Microsoft Manual of Style
The ultimate best practice is to prevent the user from causing errors in the first place.
Don't tell users anything they don't care about; error code 5064 doesn't mean a thing to anyone. Don't tell them they did something wrong; disallow it in the first place. Don't blame them, especially not for mistakes your software made. Above all, when there is a problem, tell them how to fix it so they can move on and get some work done.
A good error message should:
Be unobtrusive (no blue-screen or yellow-screen of death)
Give the user direction to correct the problem (on their own if possible, or who to contact for help)
Hide useless, esoteric programmer nonsense ( don't say, "a null reference exception occurred on line 45")
Be descriptive without being verbose.
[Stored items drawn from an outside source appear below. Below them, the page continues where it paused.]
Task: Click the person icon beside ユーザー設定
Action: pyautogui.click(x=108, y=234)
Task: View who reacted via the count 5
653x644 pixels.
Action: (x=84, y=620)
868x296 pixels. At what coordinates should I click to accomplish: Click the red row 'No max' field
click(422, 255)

Just enough information to tell the user what they need to know and nothing more.
One thing I've started to do is to generate a unique number that I display in the error message and write to the log file so I can find the error in the log when the user sends me a screenshot or calls and says, "I got an error. It says my reference number is 0988-7634"
For security reasons, don't provide internal system information that the user does not need.
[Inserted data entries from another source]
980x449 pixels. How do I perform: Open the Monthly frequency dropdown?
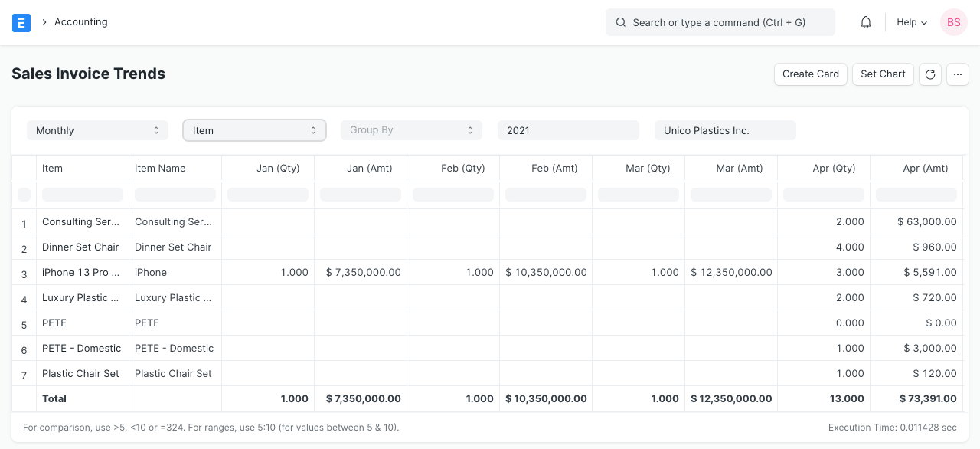[x=97, y=130]
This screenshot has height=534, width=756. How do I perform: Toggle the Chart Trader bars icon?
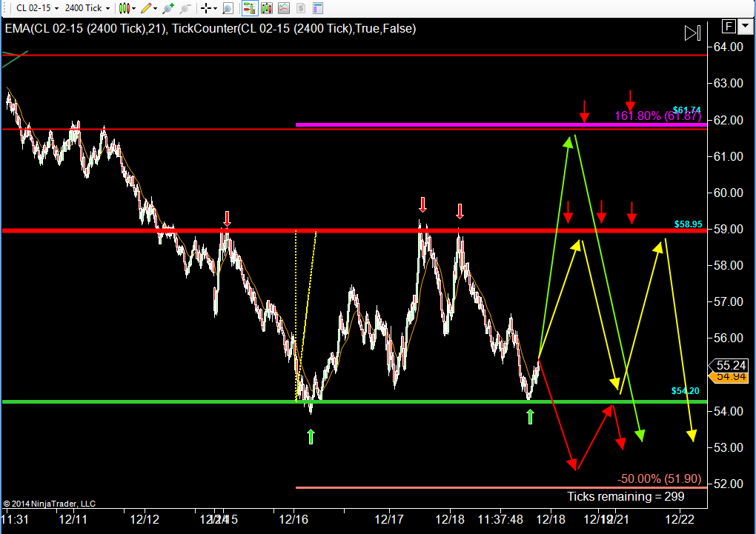(x=249, y=8)
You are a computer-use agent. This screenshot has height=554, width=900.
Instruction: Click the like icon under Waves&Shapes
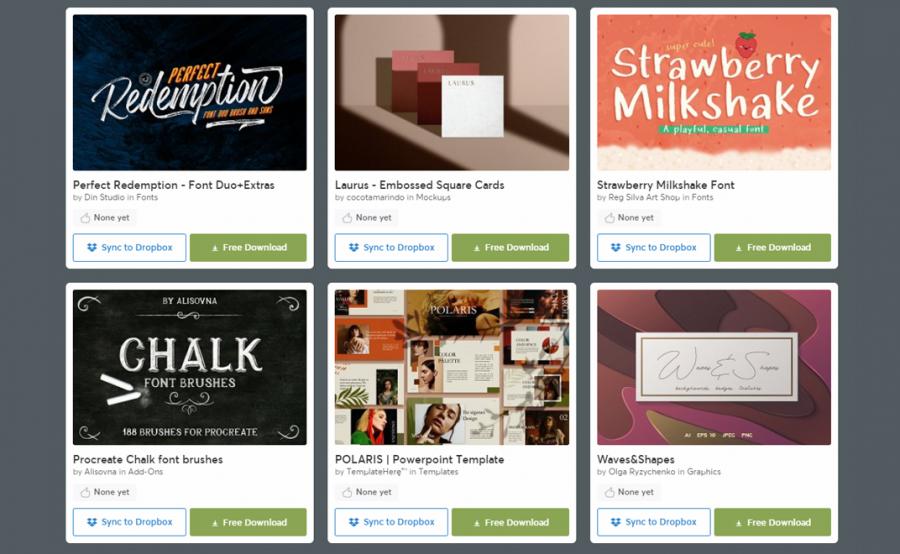point(610,493)
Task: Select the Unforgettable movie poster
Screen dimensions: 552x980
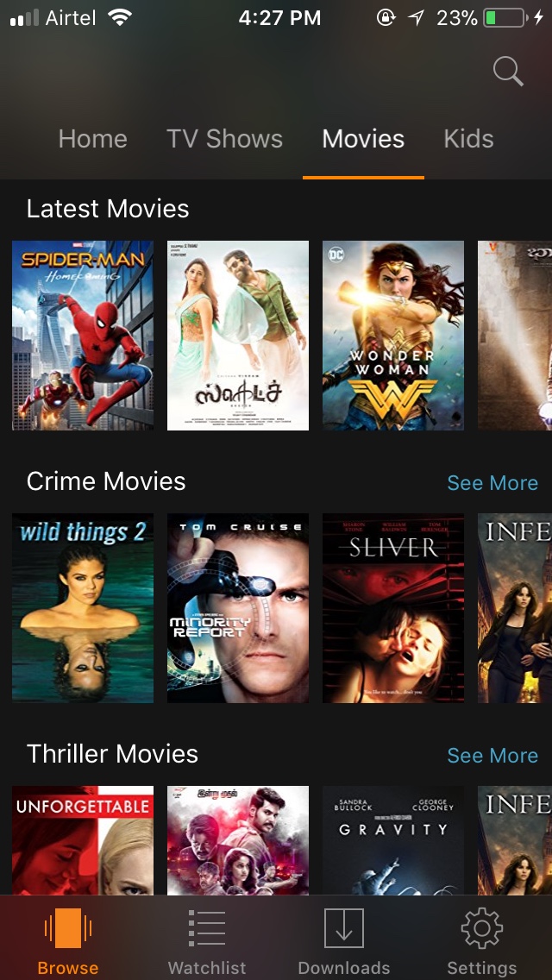Action: (x=83, y=840)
Trivial example: when failing to login, don't tell the user if the username is wrong or the password is wrong; this will only help the attacker to brute force the system. Instead, just say "Username/Password combination is invalid" or something like that.
Always include suggestions to Remedy the error.
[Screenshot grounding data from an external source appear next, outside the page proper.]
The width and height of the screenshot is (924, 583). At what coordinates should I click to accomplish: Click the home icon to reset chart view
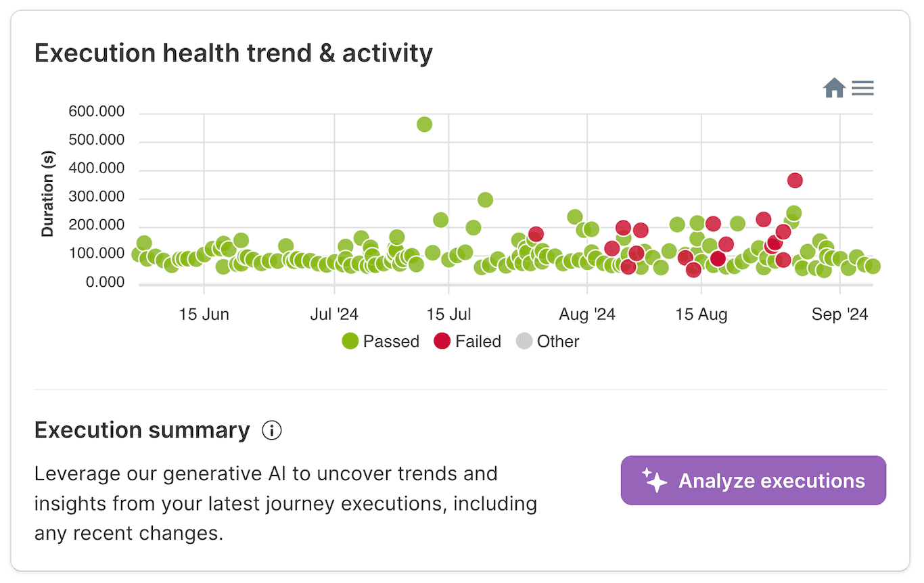pos(834,87)
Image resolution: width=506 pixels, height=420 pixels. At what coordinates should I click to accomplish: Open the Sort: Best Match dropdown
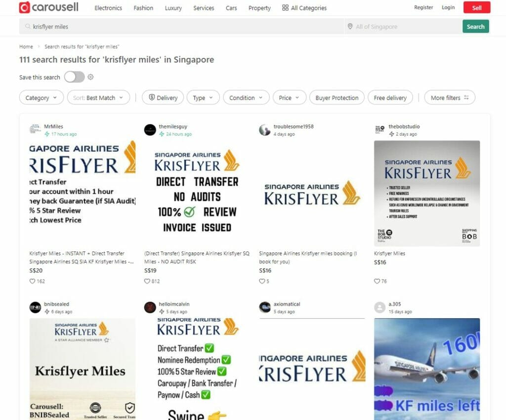pyautogui.click(x=98, y=97)
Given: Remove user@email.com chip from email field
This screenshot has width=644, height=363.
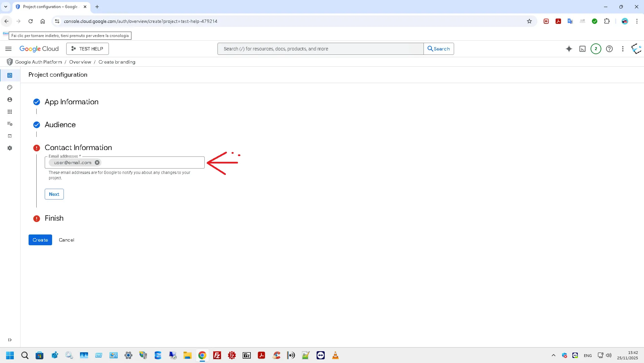Looking at the screenshot, I should tap(97, 162).
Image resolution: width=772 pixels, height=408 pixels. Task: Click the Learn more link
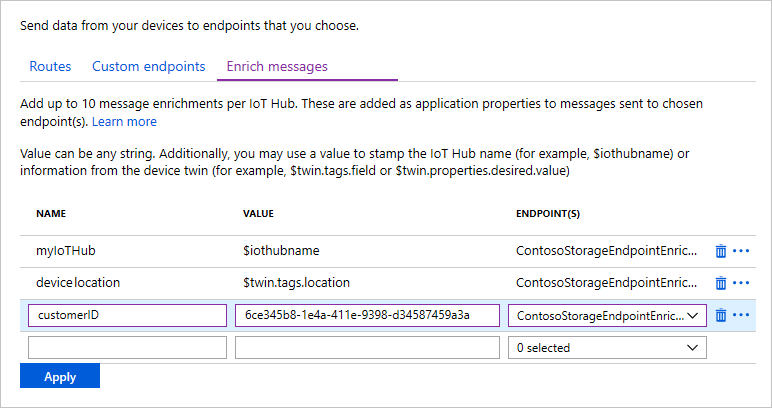click(x=124, y=122)
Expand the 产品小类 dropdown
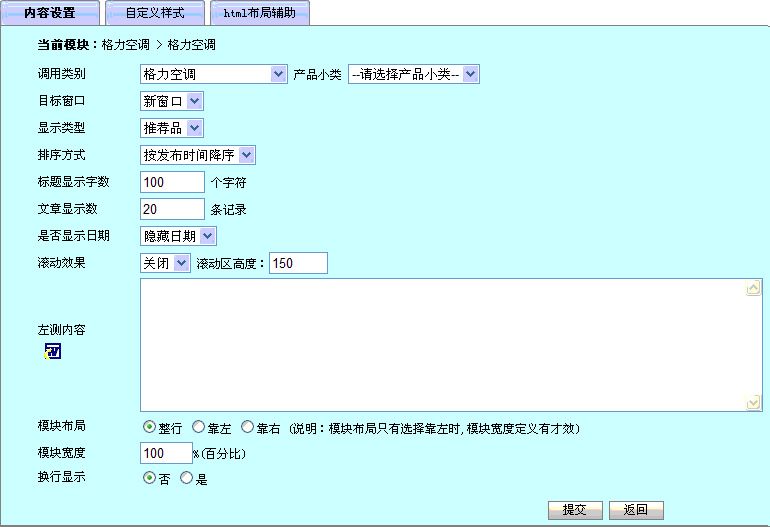Viewport: 770px width, 527px height. click(x=414, y=74)
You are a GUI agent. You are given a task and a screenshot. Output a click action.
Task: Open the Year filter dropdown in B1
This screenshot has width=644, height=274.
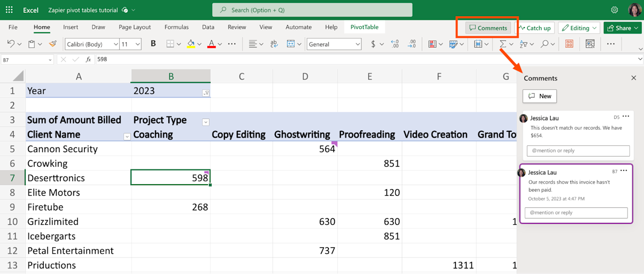point(206,93)
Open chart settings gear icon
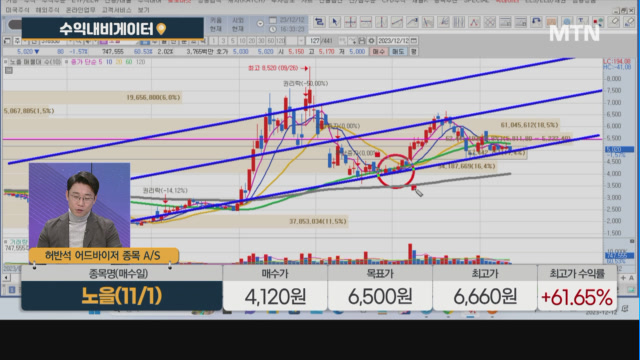 coord(371,41)
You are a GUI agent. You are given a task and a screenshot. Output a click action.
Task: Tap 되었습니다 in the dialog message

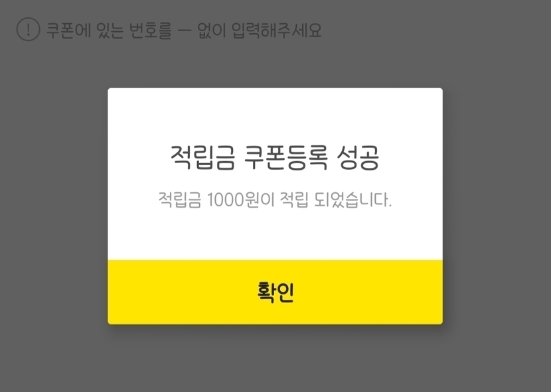(353, 200)
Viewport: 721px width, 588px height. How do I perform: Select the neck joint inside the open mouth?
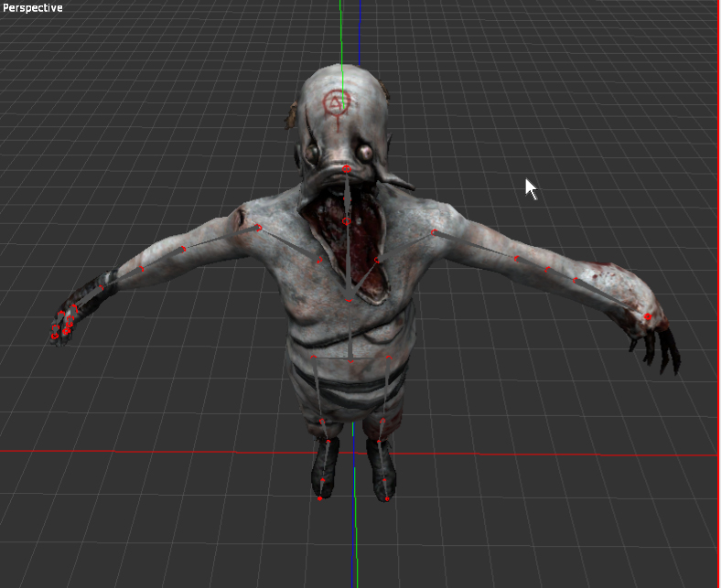pos(346,221)
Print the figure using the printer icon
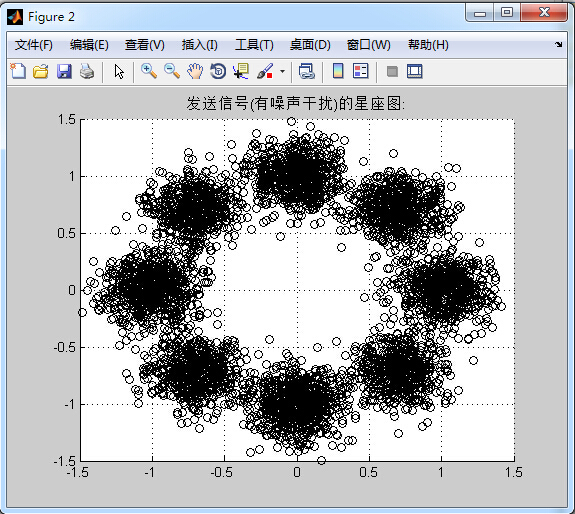 pos(87,71)
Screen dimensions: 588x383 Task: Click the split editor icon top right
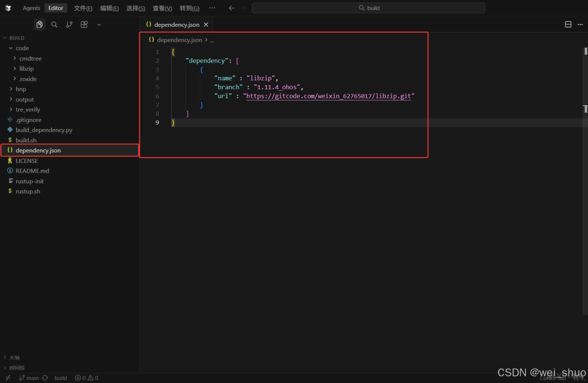tap(568, 24)
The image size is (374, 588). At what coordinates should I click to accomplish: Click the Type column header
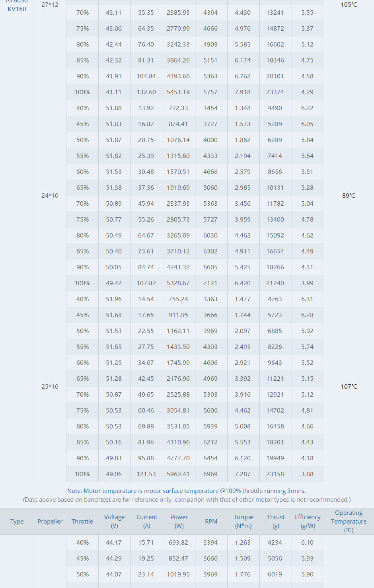(x=17, y=521)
Try to figure out a way to write your software so it corrects the problem for them.
For any user input (strings, filenames, values, etc), always display the erroneous value with delimiters around it (quotes, brackets, etc). e.g.
The filename you entered could not be found: "somefile.txt"
This helps to show any whitespace/carriage returns that may have sneaked in and greatly reduces troubleshooting and frustration.
Avoid identical error messages coming from different places; parametrize with file:line if possible, or use other context that lets you, the developer, uniquely identify where the error occurred.
Design the mechanism to allow easy localization, especially if it is a commercial product.
If the error messages are user-visible, make them complete, meaningful sentences that don't assume intimate knowledge of the code; remember, you're always too close to the problem -- the user is not. If possible, give the user guidance on how to proceed, who to contact, etc.
Every error should have a message if possible; if not, then try and make sure that all error-unwind paths eventually reach an error message that sheds light on what happened.
I'm sure there will be other good answers here...
Shorter messages may actually be read.
The longer your error message, the less the user will read. That being said, try to refactor the code so you can eliminate exceptions if there is an obvious response. Try to only have exceptions that happen based on things beyond your user or your code's control.
The best exception message is the one you never have to display.
Error handling is always better than error reporting, but since you are retrofitting the error messages and not necessarily the code here's a couple of suggestions:
Users want solutions, not problems. Help them know what to do after an error, even if the message is as simple as "Please close the current window and retry your action."
I am also a big fan of centralized logging of errors. Make sure the log is both human and computer scanable. Users don't always let you know what problems they are having, especially if they can be 'worked around', so the log can help you know what things need fixed.
If you can control the error dialog easily, having a dialog which shows a nice, readable message with a 'details' button to show the error number, trace, etc. can be a big help for real-time problem solving as well.
Support for multilanguage applies for all kinds of messages, but tends to be forgotten in the case of error messages.
I would second not telling the user useless esoteric information like numeric error codes. I would follow that up however by saying to definitely log that information for troubleshooting by more technically savvy people.